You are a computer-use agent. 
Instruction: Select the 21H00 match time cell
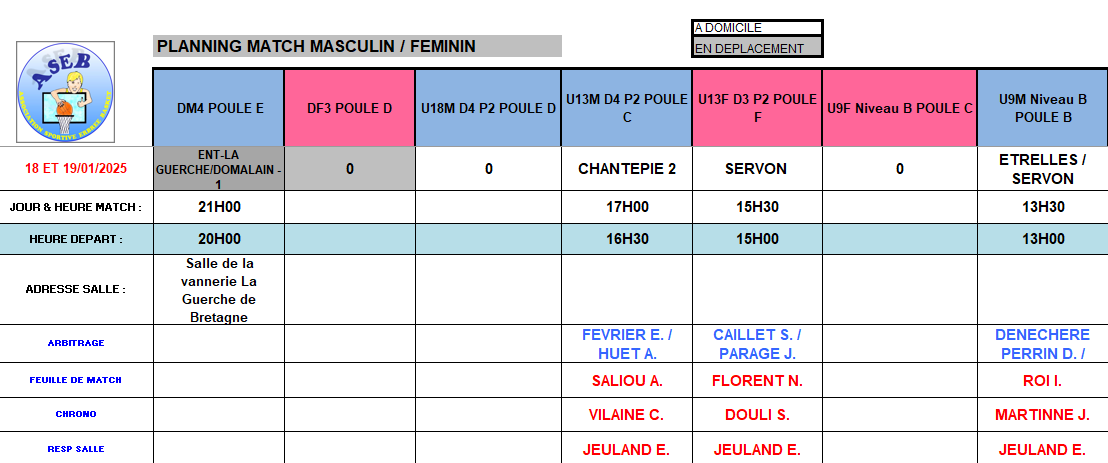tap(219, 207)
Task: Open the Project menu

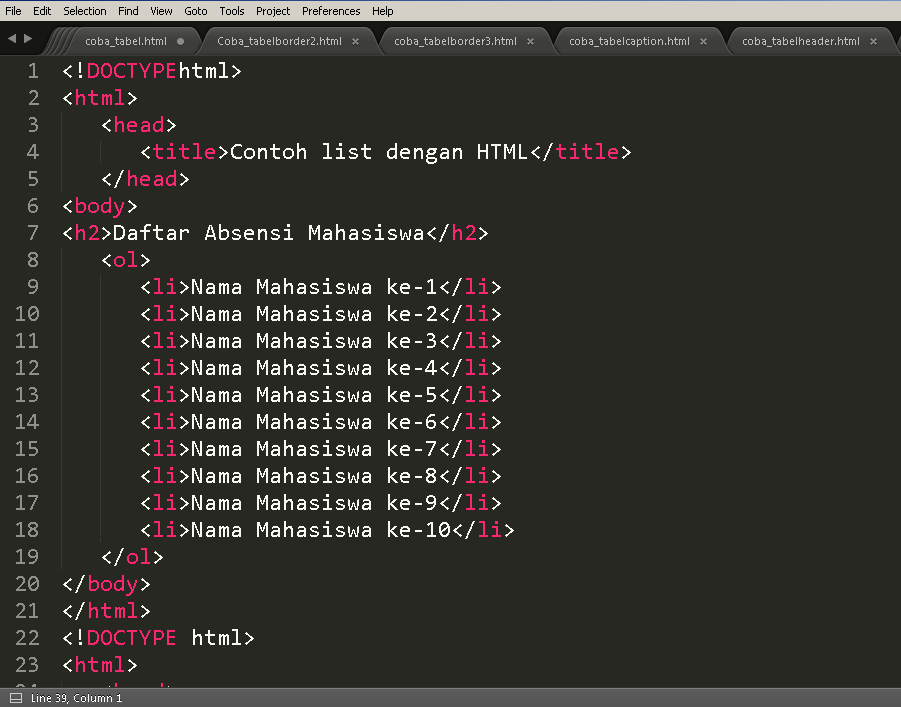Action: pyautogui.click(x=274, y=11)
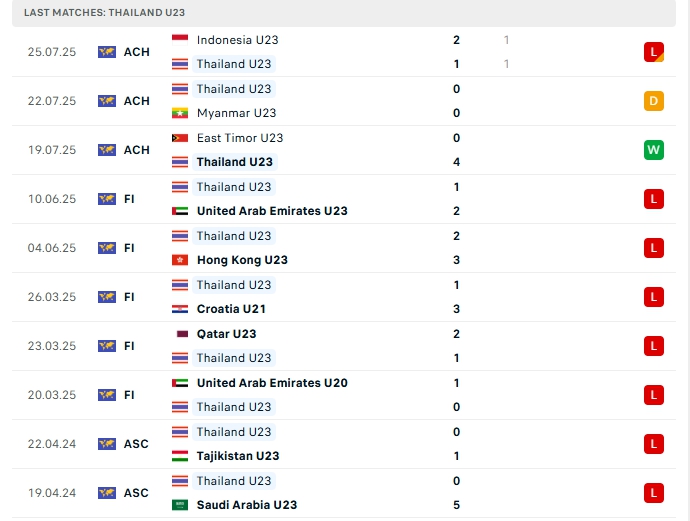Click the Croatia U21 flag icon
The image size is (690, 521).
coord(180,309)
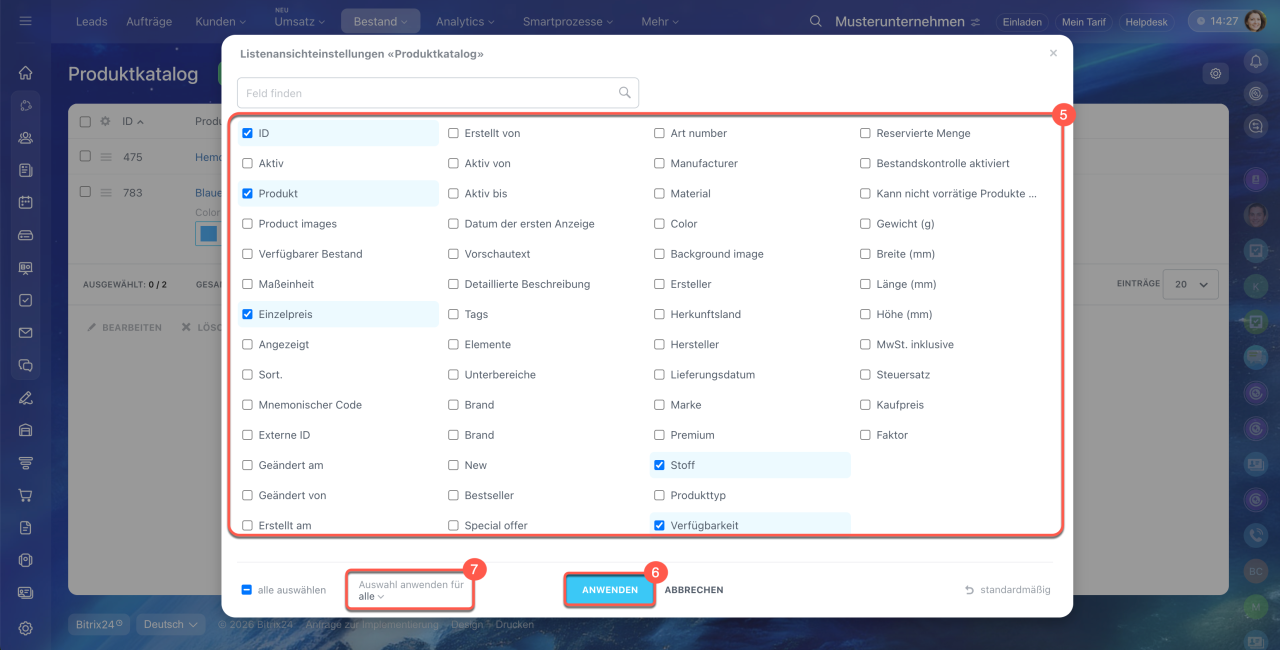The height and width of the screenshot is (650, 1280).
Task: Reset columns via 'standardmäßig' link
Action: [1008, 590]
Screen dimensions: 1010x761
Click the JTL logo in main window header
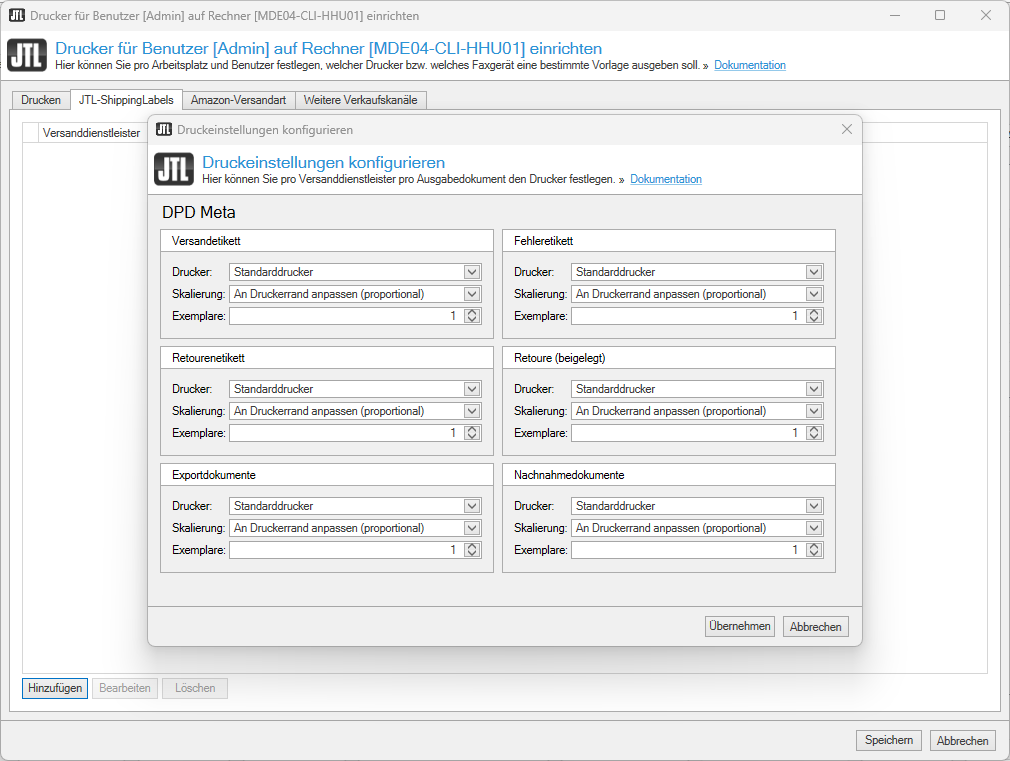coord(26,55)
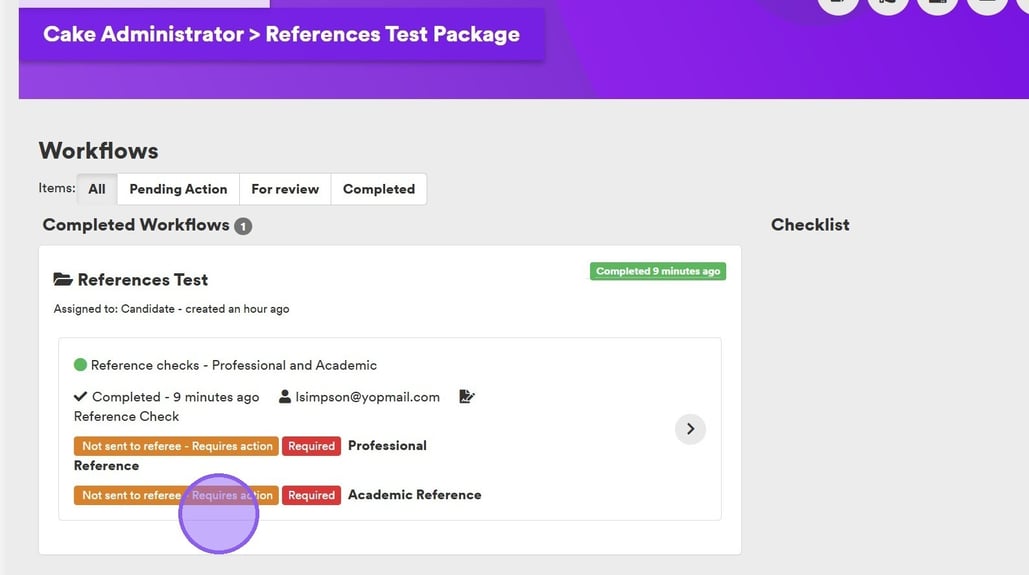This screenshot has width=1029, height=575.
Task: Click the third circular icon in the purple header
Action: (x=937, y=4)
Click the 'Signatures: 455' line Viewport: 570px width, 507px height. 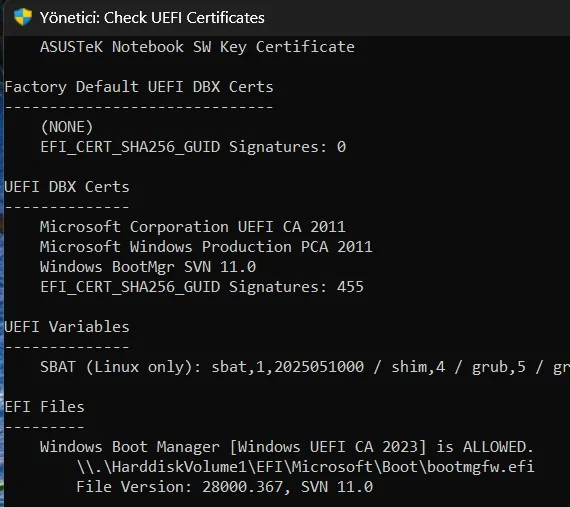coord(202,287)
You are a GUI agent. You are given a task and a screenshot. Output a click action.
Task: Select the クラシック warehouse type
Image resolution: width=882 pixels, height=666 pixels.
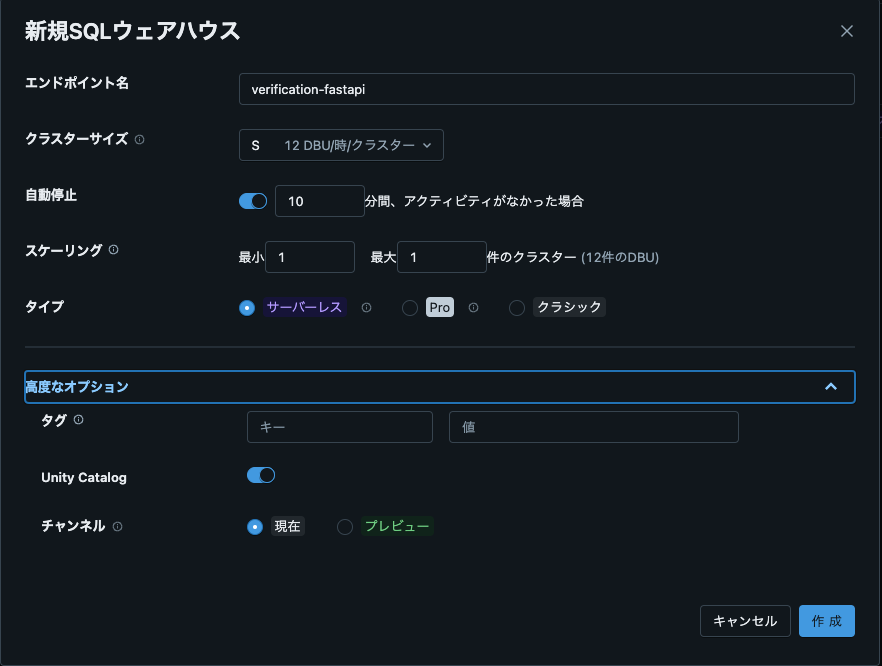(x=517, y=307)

▶ Required work: Which lines of the data contain the string "agent"? Copy each one.

▶ Answer for the task:
You are a computer-use agent. 
You are a GUI agent. You are given a task and a screenshot. Output a click action.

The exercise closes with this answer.